→ How to complete this task
With the line containing "Instruction: Click the Pages sidebar icon" as the start and the line containing "Click the New badge on the SeoZumi.com row" as the end, transcribe that span of the entries below exactly, including both.

[Records drawn from a dataset]
- - - -

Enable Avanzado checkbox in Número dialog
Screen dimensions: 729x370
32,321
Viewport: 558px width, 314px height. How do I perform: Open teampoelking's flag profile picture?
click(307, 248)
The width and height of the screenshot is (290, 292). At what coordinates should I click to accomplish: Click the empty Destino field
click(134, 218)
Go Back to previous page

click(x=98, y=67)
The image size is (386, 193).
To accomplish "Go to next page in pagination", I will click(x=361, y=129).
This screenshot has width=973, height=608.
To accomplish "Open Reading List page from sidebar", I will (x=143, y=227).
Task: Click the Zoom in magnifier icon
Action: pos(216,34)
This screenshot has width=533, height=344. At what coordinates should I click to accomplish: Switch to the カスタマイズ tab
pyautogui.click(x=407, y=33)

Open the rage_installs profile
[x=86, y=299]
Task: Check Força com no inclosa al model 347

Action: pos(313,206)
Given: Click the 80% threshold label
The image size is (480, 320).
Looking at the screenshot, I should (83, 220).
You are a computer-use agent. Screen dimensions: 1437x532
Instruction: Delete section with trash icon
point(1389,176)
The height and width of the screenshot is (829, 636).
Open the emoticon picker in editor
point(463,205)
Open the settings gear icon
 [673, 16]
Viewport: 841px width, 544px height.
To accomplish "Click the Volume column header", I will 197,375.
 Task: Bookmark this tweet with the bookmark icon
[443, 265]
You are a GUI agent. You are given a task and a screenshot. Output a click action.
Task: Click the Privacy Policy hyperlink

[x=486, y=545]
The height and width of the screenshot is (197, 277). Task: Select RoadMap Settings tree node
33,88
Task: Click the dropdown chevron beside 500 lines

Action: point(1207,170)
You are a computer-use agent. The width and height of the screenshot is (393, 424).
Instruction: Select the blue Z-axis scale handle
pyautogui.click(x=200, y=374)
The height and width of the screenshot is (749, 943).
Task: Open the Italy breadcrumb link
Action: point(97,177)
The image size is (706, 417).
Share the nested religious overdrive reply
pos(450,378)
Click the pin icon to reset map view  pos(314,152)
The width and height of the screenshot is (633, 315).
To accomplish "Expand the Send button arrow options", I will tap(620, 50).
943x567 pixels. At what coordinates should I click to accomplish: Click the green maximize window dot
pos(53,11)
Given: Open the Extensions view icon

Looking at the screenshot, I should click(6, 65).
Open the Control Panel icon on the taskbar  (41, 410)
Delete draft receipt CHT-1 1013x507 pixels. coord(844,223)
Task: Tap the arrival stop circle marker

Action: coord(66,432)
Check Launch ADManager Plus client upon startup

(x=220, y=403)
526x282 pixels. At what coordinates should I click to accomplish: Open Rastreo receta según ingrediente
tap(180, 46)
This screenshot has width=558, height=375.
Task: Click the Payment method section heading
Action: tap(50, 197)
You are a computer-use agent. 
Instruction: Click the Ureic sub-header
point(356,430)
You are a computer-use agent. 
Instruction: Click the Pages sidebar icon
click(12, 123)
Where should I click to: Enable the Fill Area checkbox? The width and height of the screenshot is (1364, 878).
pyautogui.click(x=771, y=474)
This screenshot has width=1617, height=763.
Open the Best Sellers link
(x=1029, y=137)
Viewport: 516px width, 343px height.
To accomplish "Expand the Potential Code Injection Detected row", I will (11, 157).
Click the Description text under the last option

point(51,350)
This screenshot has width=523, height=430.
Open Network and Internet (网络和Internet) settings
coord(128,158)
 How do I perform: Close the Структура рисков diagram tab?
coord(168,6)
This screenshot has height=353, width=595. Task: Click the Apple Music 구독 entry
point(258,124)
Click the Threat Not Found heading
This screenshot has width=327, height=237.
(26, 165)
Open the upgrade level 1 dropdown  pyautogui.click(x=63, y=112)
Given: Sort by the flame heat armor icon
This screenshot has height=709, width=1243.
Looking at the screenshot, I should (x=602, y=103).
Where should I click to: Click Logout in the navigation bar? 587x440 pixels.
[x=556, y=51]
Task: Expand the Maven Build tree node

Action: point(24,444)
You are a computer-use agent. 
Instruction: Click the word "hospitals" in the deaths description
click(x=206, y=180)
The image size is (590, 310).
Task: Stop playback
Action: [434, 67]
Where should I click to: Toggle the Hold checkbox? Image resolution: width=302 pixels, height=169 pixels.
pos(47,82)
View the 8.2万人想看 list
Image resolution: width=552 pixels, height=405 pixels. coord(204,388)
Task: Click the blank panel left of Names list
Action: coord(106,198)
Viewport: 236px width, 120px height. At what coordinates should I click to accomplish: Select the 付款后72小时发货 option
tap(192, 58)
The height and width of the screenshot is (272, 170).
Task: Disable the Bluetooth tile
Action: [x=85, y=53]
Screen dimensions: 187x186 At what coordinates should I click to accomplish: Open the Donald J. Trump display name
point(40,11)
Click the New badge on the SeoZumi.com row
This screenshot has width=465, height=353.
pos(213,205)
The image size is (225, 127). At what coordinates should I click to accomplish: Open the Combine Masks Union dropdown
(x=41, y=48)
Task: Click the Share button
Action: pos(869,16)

- - - -

→ Answer space
Instruction: Click the Pages sidebar icon
click(12, 123)
Where should I click to: Enable the Fill Area checkbox? The width and height of the screenshot is (1364, 878).
pyautogui.click(x=771, y=474)
This screenshot has width=1617, height=763.
Open the Best Sellers link
(x=1029, y=137)
Viewport: 516px width, 343px height.
To accomplish "Expand the Potential Code Injection Detected row", I will (11, 157).
Click the Description text under the last option

point(51,350)
This screenshot has width=523, height=430.
Open Network and Internet (网络和Internet) settings
coord(128,158)
 How do I perform: Close the Структура рисков diagram tab?
coord(168,6)
This screenshot has height=353, width=595. Task: Click the Apple Music 구독 entry
point(258,124)
Click the Threat Not Found heading
This screenshot has width=327, height=237.
(26, 165)
Open the upgrade level 1 dropdown  pyautogui.click(x=63, y=112)
Given: Sort by the flame heat armor icon
This screenshot has height=709, width=1243.
Looking at the screenshot, I should (x=602, y=103).
Where should I click to: Click Logout in the navigation bar? 587x440 pixels.
[x=556, y=51]
Task: Expand the Maven Build tree node

Action: point(24,444)
You are a computer-use agent. 
Instruction: Click the word "hospitals" in the deaths description
click(x=206, y=180)
The image size is (590, 310).
Task: Stop playback
Action: [434, 67]
Where should I click to: Toggle the Hold checkbox? Image resolution: width=302 pixels, height=169 pixels.
pos(47,82)
View the 8.2万人想看 list
Image resolution: width=552 pixels, height=405 pixels. coord(204,388)
Task: Click the blank panel left of Names list
Action: coord(106,198)
Viewport: 236px width, 120px height. At what coordinates should I click to accomplish: Select the 付款后72小时发货 option
tap(192, 58)
The height and width of the screenshot is (272, 170).
Task: Disable the Bluetooth tile
Action: [x=85, y=53]
Screen dimensions: 187x186 At what coordinates should I click to accomplish: Open the Donald J. Trump display name
point(40,11)
Click the New badge on the SeoZumi.com row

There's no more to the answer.